The wicker chair on our lanai
where I've written most of my
recent work; note the day bed
and squeaky toys for Tinsel,
my editorial assistant.
   These days, in Florida, I have an office with multiple computer screens and a desk chair so ergonomic that, every time I sit in it, I feel as if I am about to have my teeth cleaned. 
   Now, I do use that office; I use it for writing some of my nonfiction, for doing my taxes, for marking galley proofs, and other clerical stuff. 
   But when I'm writing fiction—and some nonfiction—the scene of my crime is usually a big, comfortable, and use-worn wicker chair on our lanai. I write, feet propped up on an ottoman, serenaded by birdsong and the rhythmic snoring of our dog.  Most days, I am out there well before sunrise, happily tapping away and adding, slowly but steadily, to the word count.  
   And the time spent there is productive: my most recent book, The Novel & The Novelist: An Insider's Guide to the Craft, was written entirely on our lanai.
   Point is, if you're of a mind that you absolutely must have a well-furnished office in which to write (and we have all been of that conviction at some point in our careers), I want you to know that you really don't. 
   Truth be told, I have lost track of the number of writers who have shared with me that they built such a thing, and then, upon sitting in it, felt under such pressure to create brilliance that they couldn't write a single word. 

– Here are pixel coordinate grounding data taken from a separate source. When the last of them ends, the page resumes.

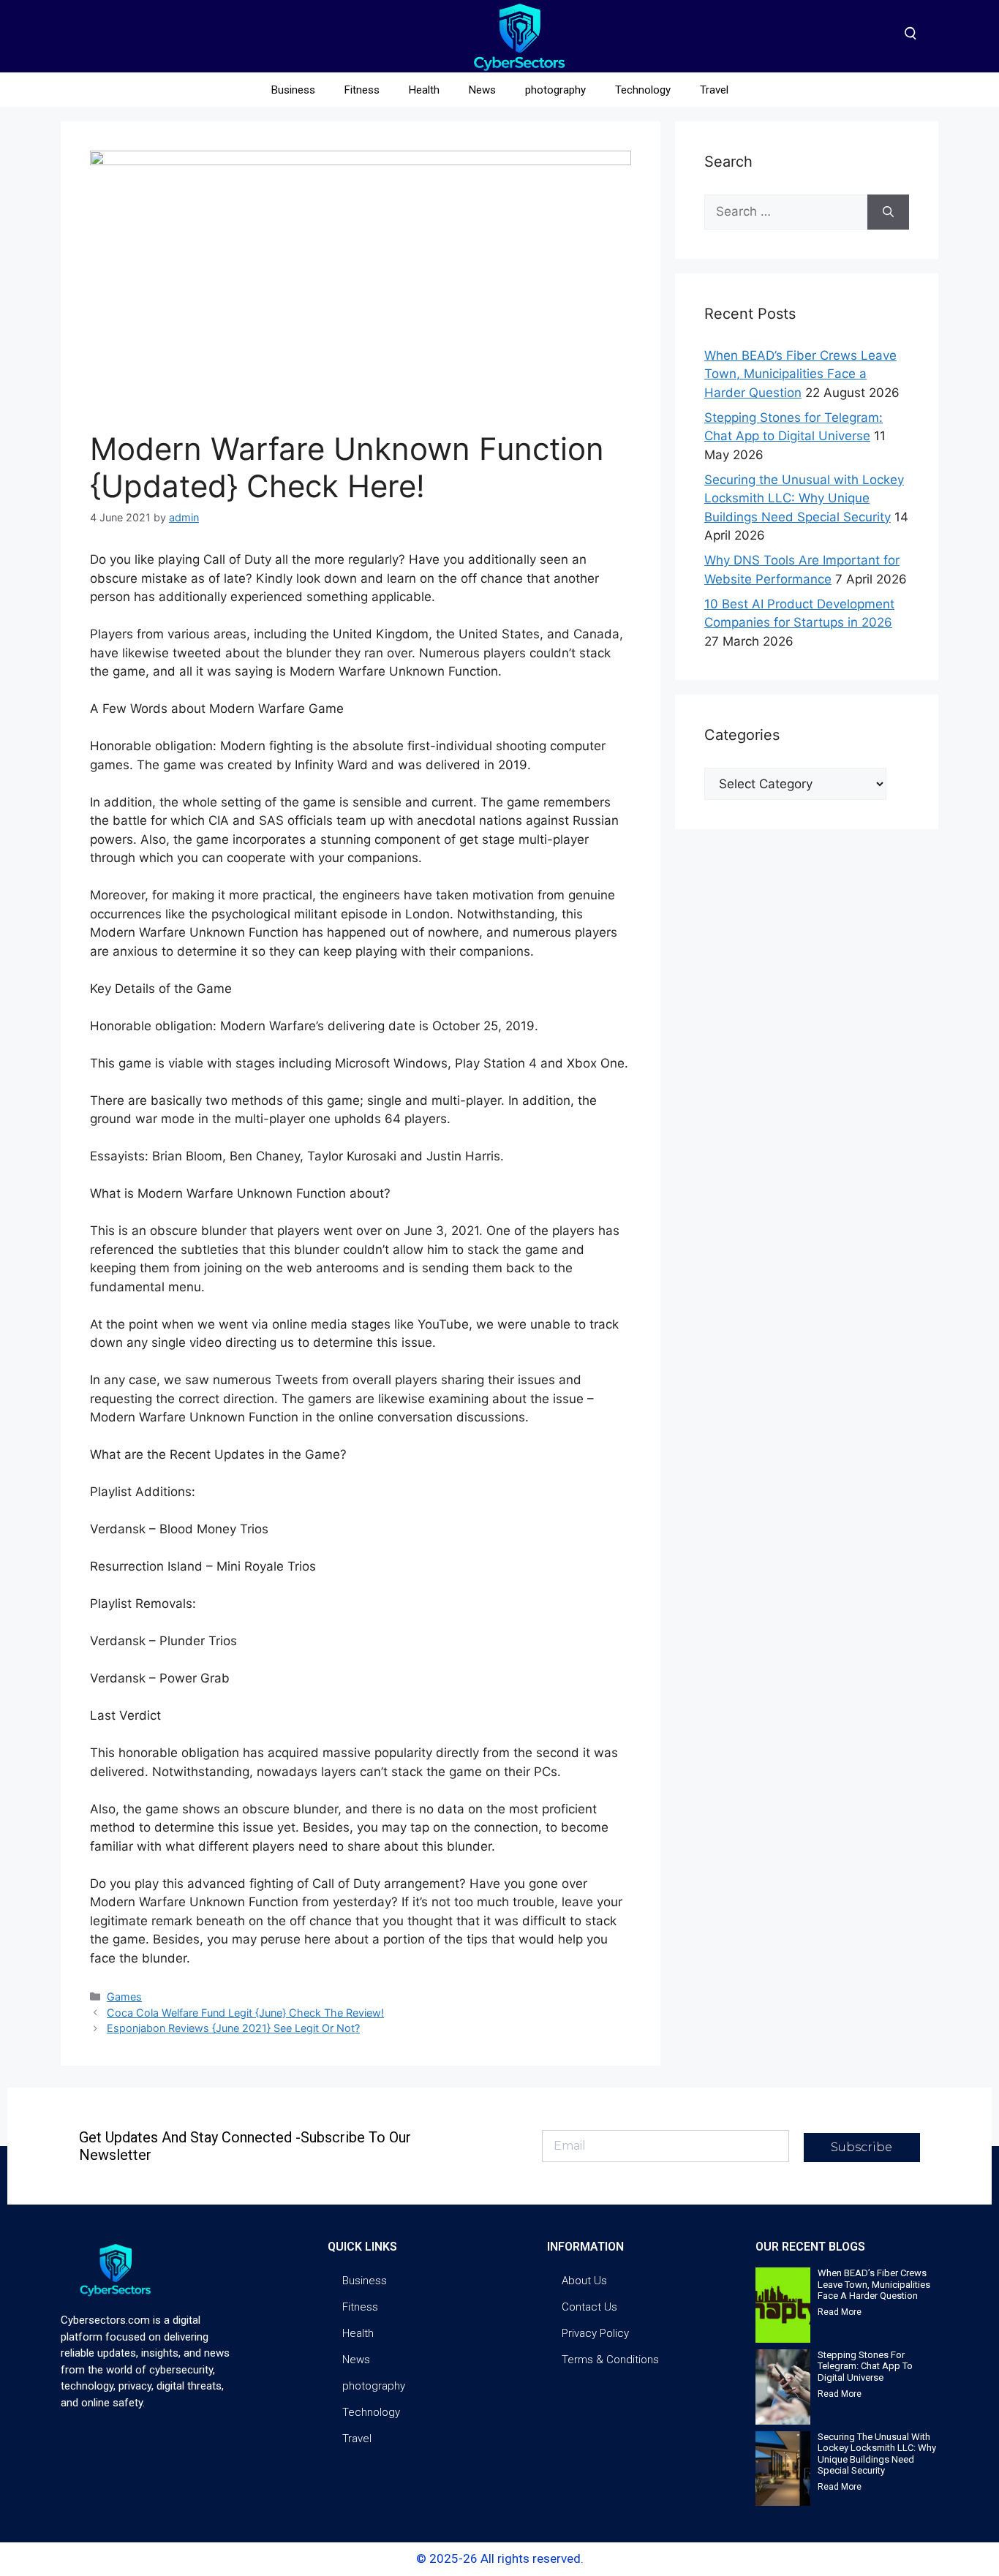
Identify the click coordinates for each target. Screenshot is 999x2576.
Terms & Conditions (610, 2359)
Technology (643, 90)
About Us (584, 2280)
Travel (714, 90)
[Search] (888, 212)
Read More (840, 2312)
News (482, 90)
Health (424, 90)
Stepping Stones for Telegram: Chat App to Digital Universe (865, 2366)
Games (124, 1996)
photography (555, 90)
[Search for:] (785, 212)
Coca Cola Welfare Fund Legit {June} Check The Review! (245, 2012)
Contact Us (589, 2307)
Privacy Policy (595, 2333)
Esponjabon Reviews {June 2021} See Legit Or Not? (233, 2028)
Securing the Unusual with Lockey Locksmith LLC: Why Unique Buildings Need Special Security (804, 498)
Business (293, 90)
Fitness (362, 90)
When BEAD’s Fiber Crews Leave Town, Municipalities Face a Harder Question (800, 374)
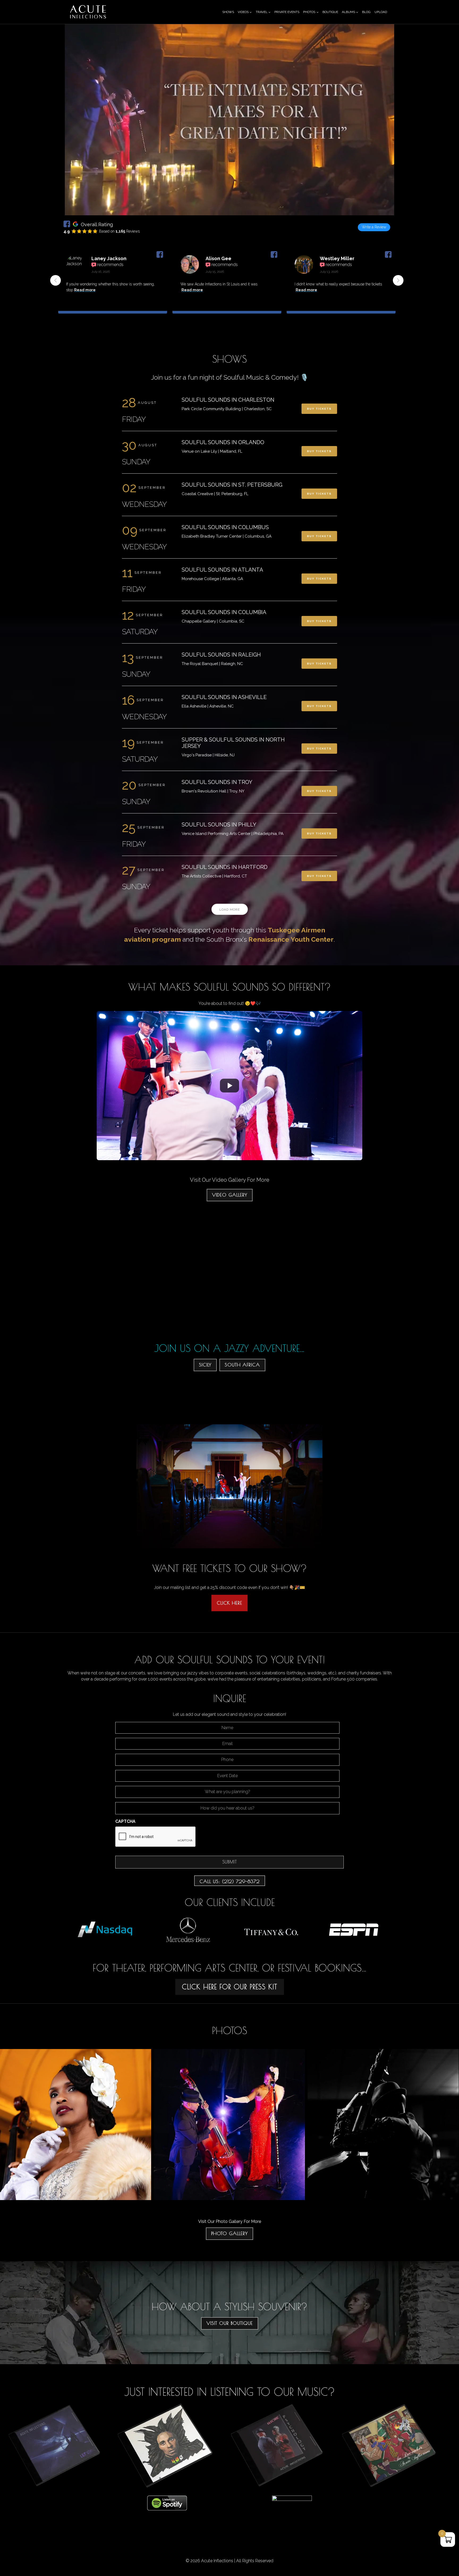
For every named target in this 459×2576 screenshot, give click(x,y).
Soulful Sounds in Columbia (224, 612)
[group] (112, 284)
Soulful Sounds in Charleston (228, 400)
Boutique (330, 12)
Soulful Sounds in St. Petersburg (232, 485)
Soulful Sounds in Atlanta (222, 570)
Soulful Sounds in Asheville (224, 697)
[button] (398, 280)
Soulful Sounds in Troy (217, 782)
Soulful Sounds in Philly (219, 824)
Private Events (286, 12)
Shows (228, 12)
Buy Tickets (319, 408)
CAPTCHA (125, 1821)
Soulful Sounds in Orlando (223, 442)
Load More (229, 909)
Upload (381, 12)
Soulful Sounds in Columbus (225, 527)
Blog (366, 12)
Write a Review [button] (374, 227)
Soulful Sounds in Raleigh (221, 654)
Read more (89, 290)
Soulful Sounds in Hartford (224, 867)
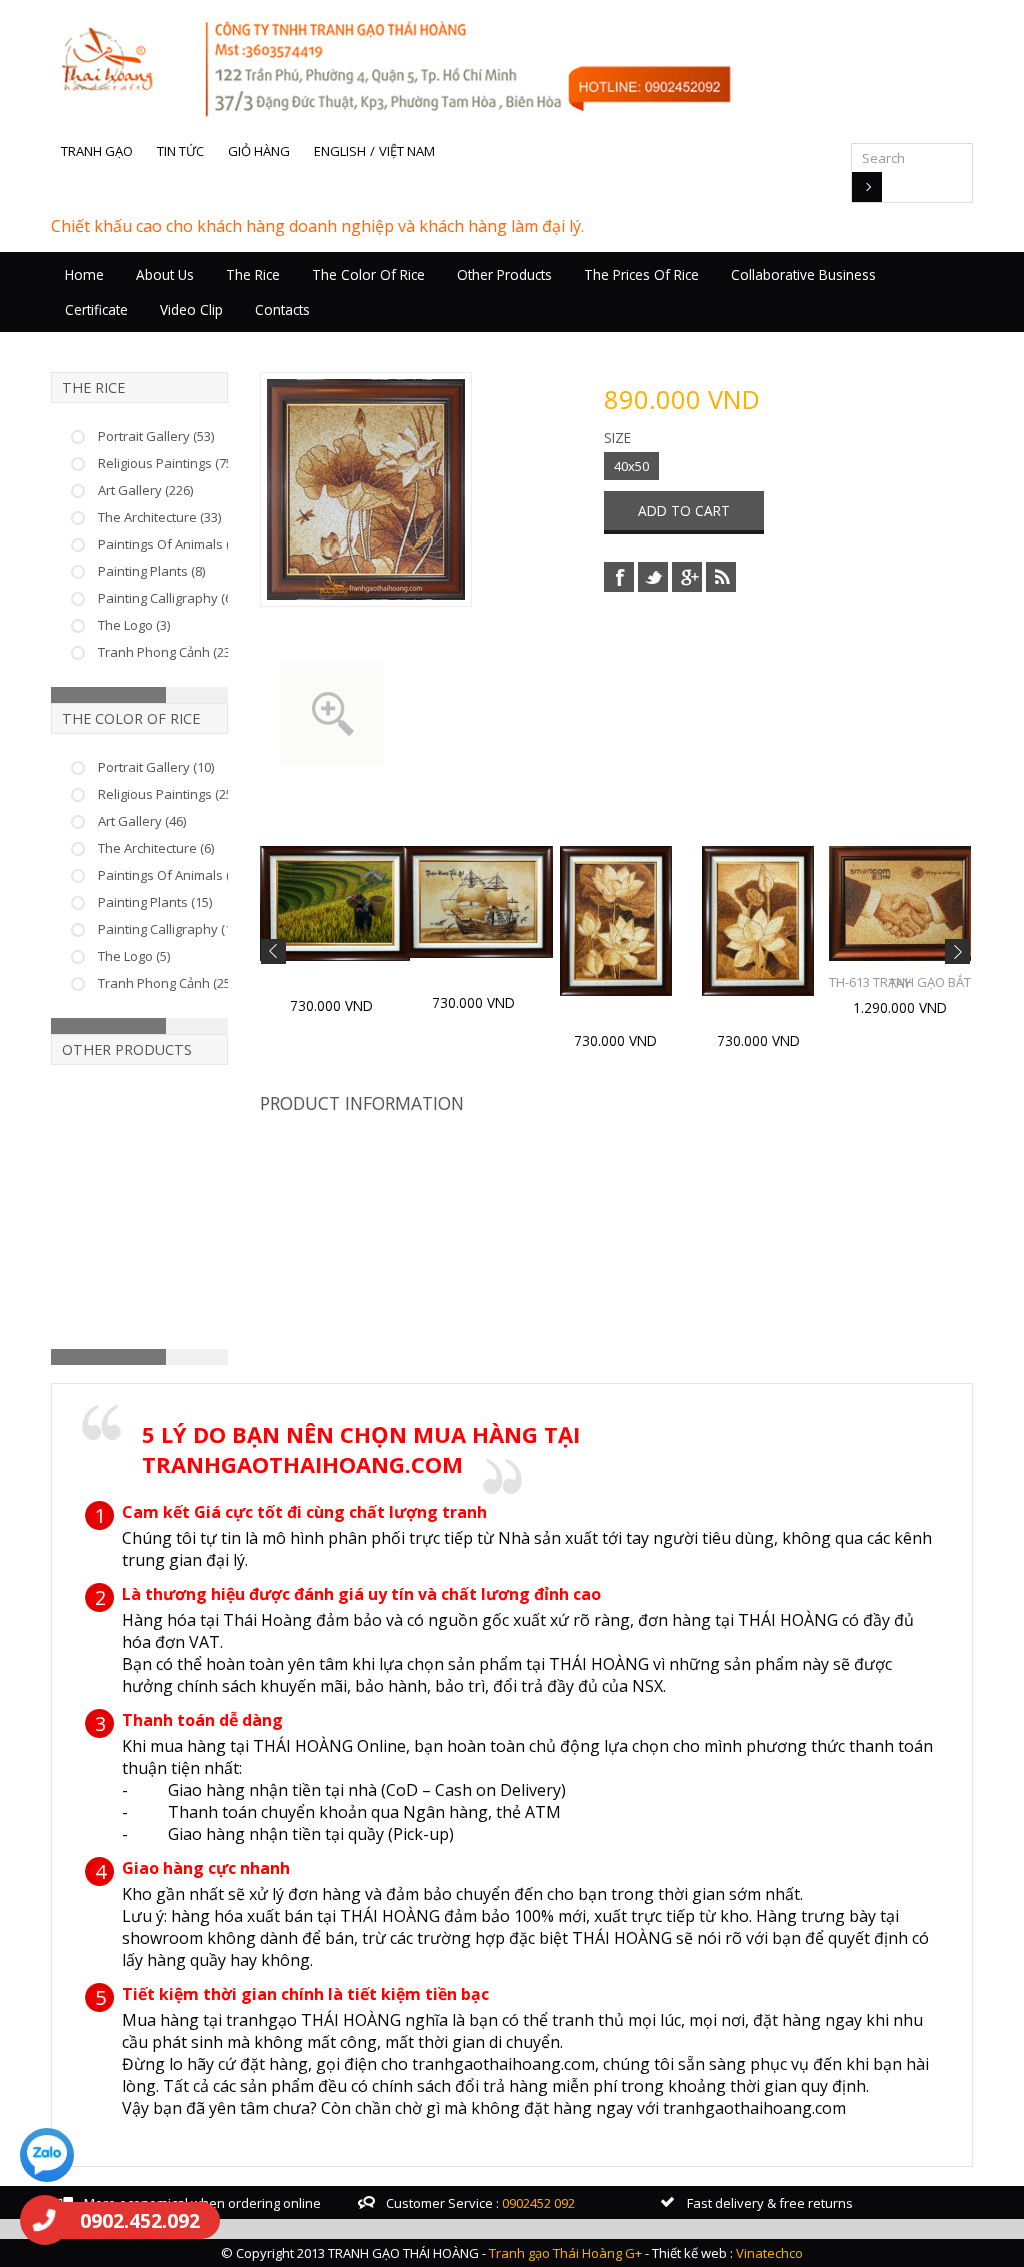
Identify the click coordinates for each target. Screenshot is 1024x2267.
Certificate (96, 309)
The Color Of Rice (368, 274)
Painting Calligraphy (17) (170, 929)
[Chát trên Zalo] (47, 2157)
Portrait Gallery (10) (156, 767)
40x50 (631, 466)
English (340, 151)
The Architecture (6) (156, 848)
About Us (165, 274)
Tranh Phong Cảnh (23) (166, 652)
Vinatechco (769, 2253)
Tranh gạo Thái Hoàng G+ (565, 2253)
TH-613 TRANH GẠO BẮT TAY (900, 982)
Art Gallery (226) (145, 490)
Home (84, 274)
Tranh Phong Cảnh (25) (166, 983)
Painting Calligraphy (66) (170, 598)
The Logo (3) (134, 625)
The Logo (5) (134, 956)
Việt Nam (407, 151)
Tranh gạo (97, 151)
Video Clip (191, 309)
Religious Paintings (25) (167, 794)
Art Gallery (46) (142, 821)
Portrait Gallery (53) (156, 436)
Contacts (282, 309)
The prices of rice (641, 274)
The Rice (253, 274)
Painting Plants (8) (151, 571)
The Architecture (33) (159, 517)
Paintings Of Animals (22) (172, 875)
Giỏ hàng (259, 151)
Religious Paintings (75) (167, 463)
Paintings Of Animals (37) (172, 544)
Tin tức (180, 151)
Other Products (504, 274)
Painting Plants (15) (155, 902)
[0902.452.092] (45, 2220)
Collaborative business (803, 274)
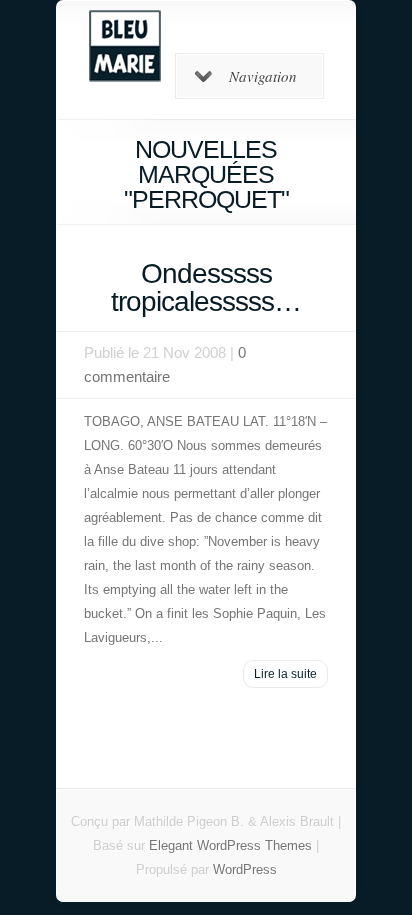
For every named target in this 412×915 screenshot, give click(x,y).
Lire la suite (285, 674)
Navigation (263, 76)
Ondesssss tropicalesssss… (206, 287)
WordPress (245, 869)
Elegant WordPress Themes (230, 845)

   So they retreated to the kitchen table, to the local library, to a picnic table in a neighborhood park or the swing on their front porch, and started creating fiction in the friendly informality of that setting. And even among those writers who can write anywhere (including in the office), productivity often requires an occasional change of venue.
   So don't wait until you've constructed the perfect temple of prose in which to begin your novel. Just write. 
   The place where you are sitting right now would probably be perfect.